Intent in imagination
The author’s intent behind creating a theatrical stage where humans, ghosts, supernatural forces, birds and ospreys intermingle, almost in a state of frenzy, is not an ostentatious exhibit of his own knowledge of world history, major political uprisings and aftermaths through centuries. On the contrary, the objective is to trigger an awakening, fuel consciousness-raising, and revive memory – which is a fleeting thing – about where we are headed as a civilisation in an era where we have collectively (unfortunately) turned a blind eye and a deaf ear to what is happening in Manipur, in Gaza, in Ukraine, in Afghanistan…in our own backyard. The state of oblivion that we are in cannot guarantee a haven of homeostasis because what happens around us is inching closer to what will happen to us. To think we can ignore what happens to “others” and continue living as if everything is in order is a colossal fallacy.
In The Story Smuggler, Bulgarian writer and International Booker Prize winner Georgi Gospodinov recounts the exact moment he realised he had lost his childhood – at the funeral of his grandmother.
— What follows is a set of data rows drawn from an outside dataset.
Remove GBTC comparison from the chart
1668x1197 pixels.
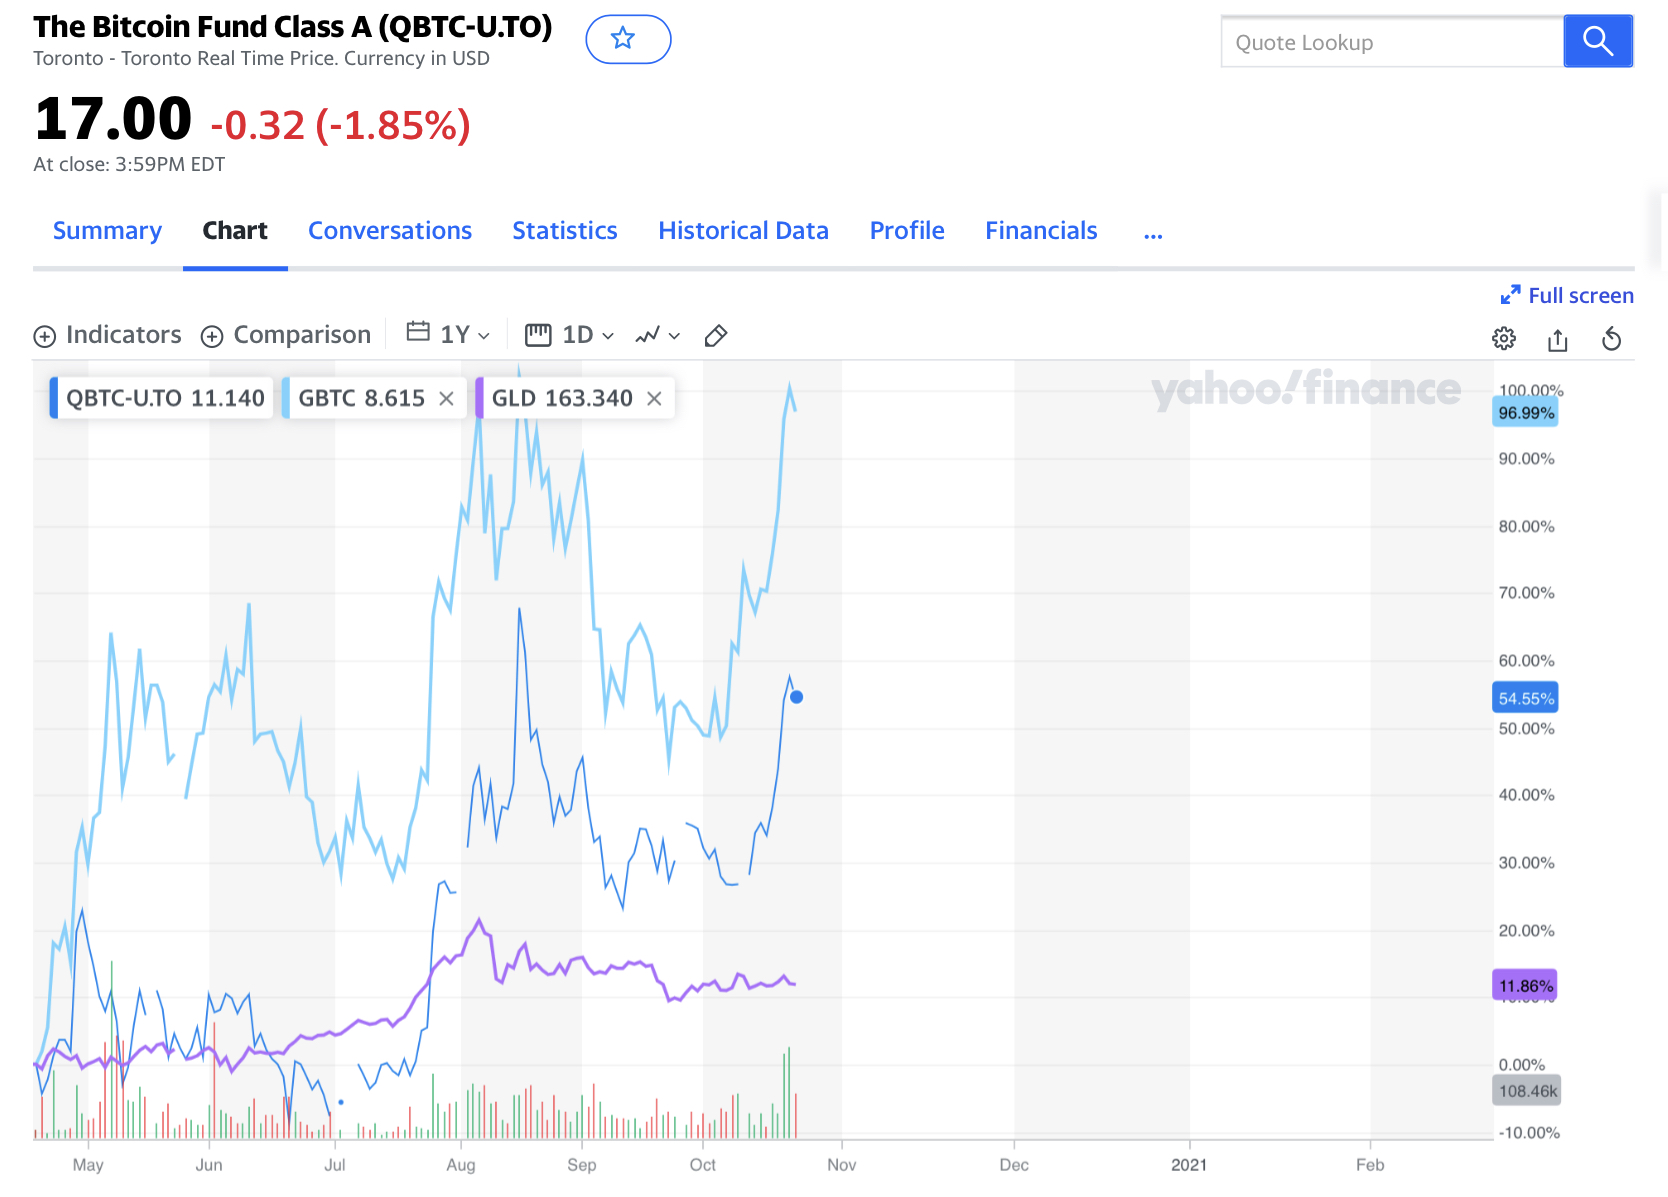tap(447, 399)
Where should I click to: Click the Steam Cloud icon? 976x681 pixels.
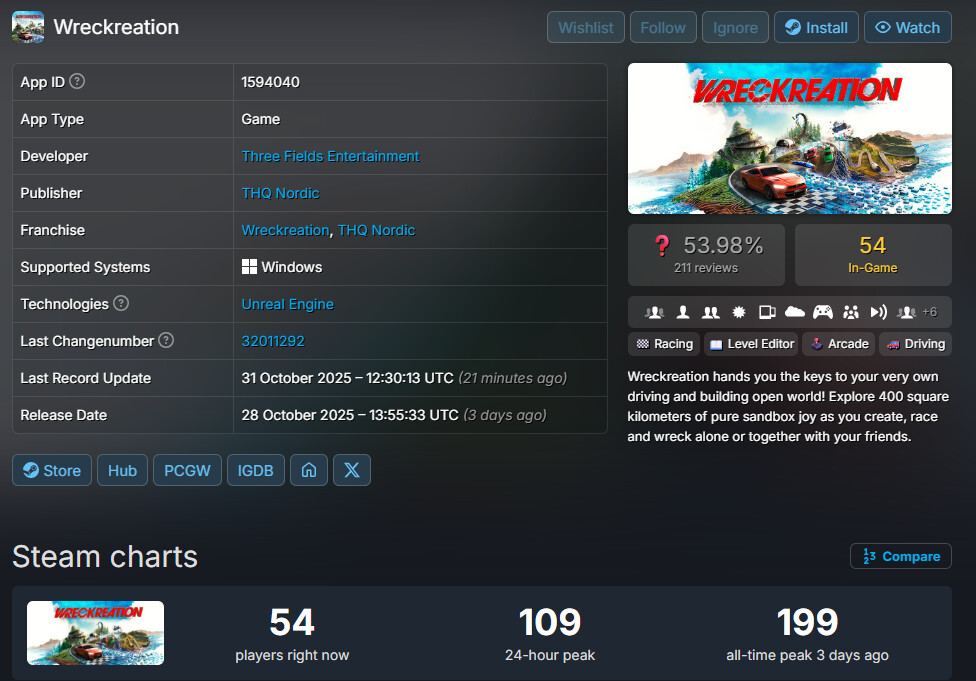tap(795, 312)
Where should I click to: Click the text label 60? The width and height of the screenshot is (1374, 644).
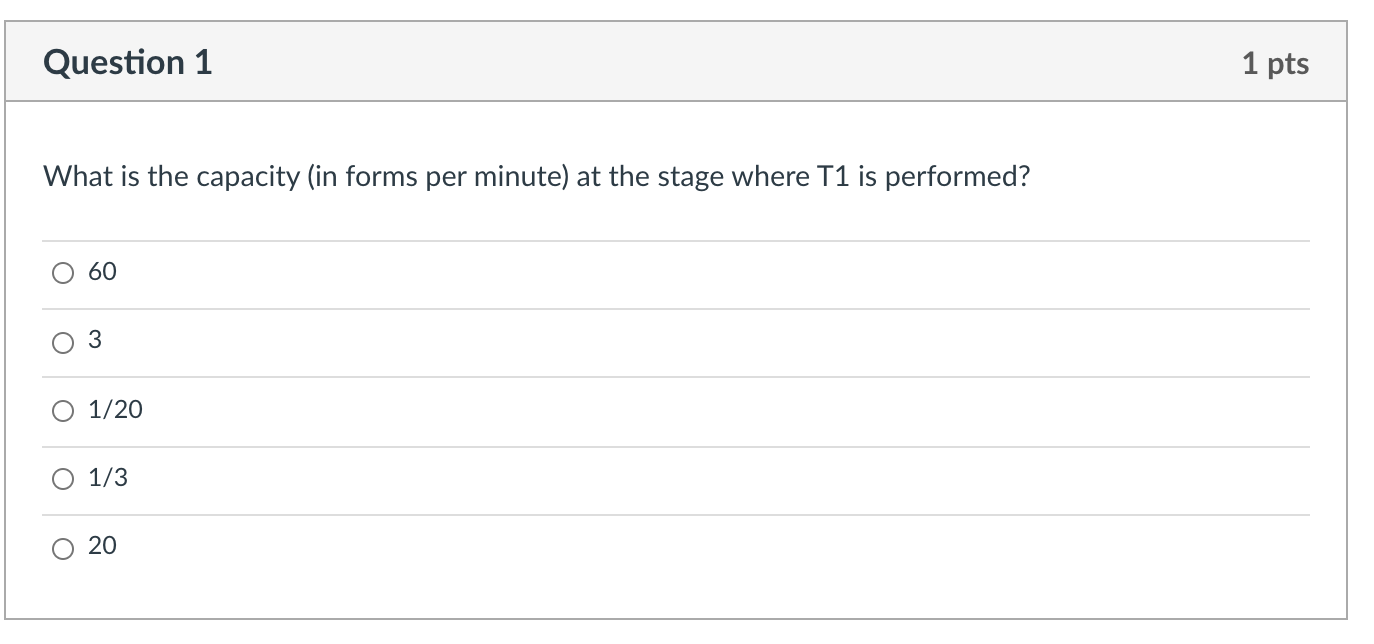(103, 271)
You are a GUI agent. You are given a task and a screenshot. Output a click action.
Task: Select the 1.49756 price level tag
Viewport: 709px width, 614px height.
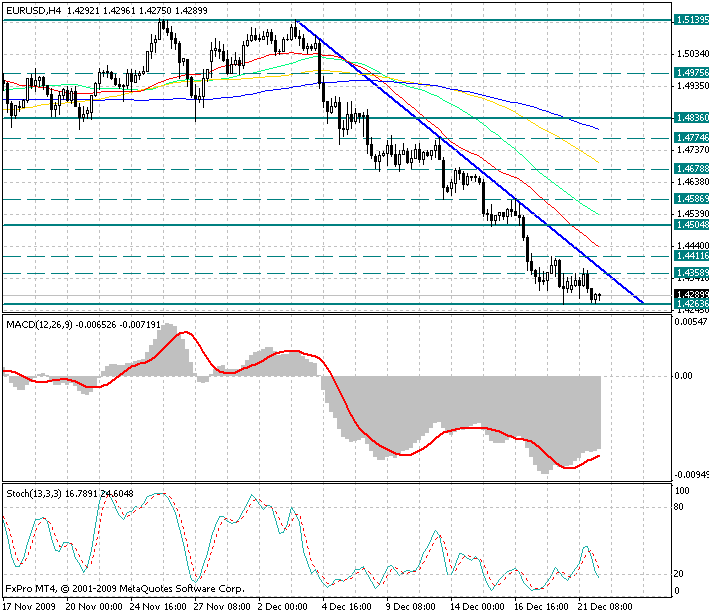(x=688, y=72)
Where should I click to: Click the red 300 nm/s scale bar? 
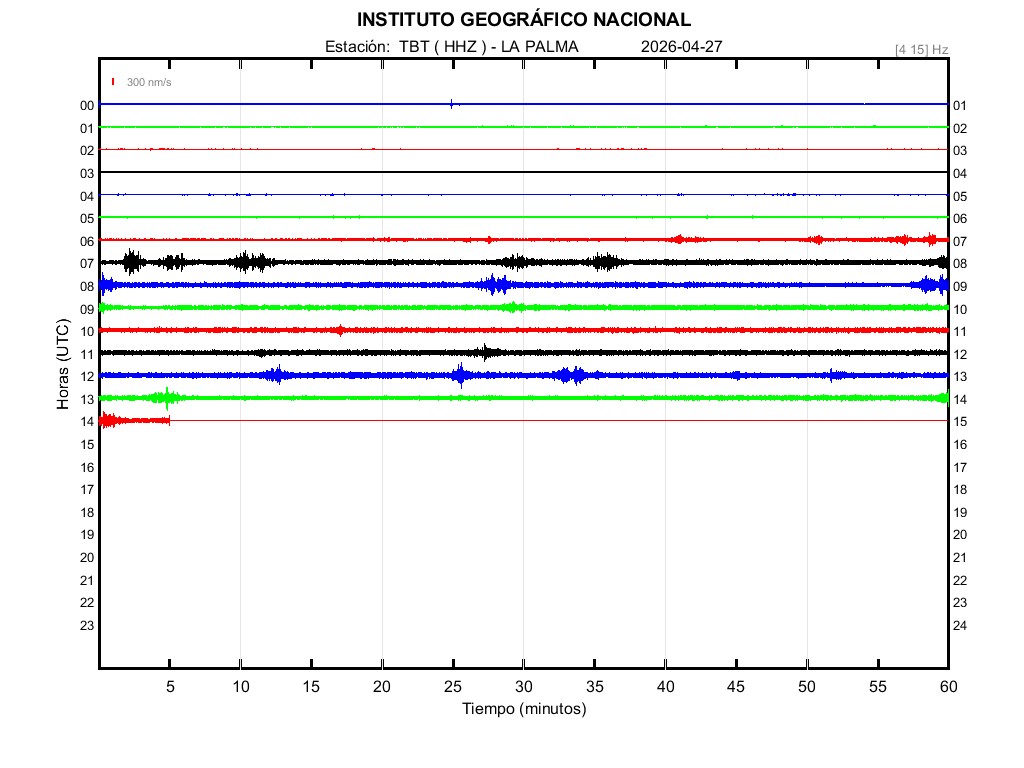[113, 82]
As a child, afraid to fall asleep in the dark, he would stretch out his arm only to meet the outstretched arm of his grandmother who gave him comfort and took away his fear of loneliness. Gospodinov confesses he is still afraid to fall asleep in the dark. The phrase, “sleeps like an angel” is more suited to the West, he observes and goes on to say that “sleeps as if slaughtered” has more resonance in his part of the world given its history of terror, apprehension, violence, and conflict. Sleep is equated with morbidity rather than sound rest.
Interestingly, the motif of sleep recurs in General Firebrand and that too with reference to the protagonist for whom sleep is a luxury, a necessity, and a safe haven. The book ends with the lines (referencing the opening passage of Nabarun Bhattacharya’s novel Herbert ): “Let him sleep. Sleep makes everything go away.” The question is, did he sleep like an angel or did he sleep like he was slaughtered?
General Firebrand and His Red Atlas, Tathagata Bhattacharya, Seagull Books.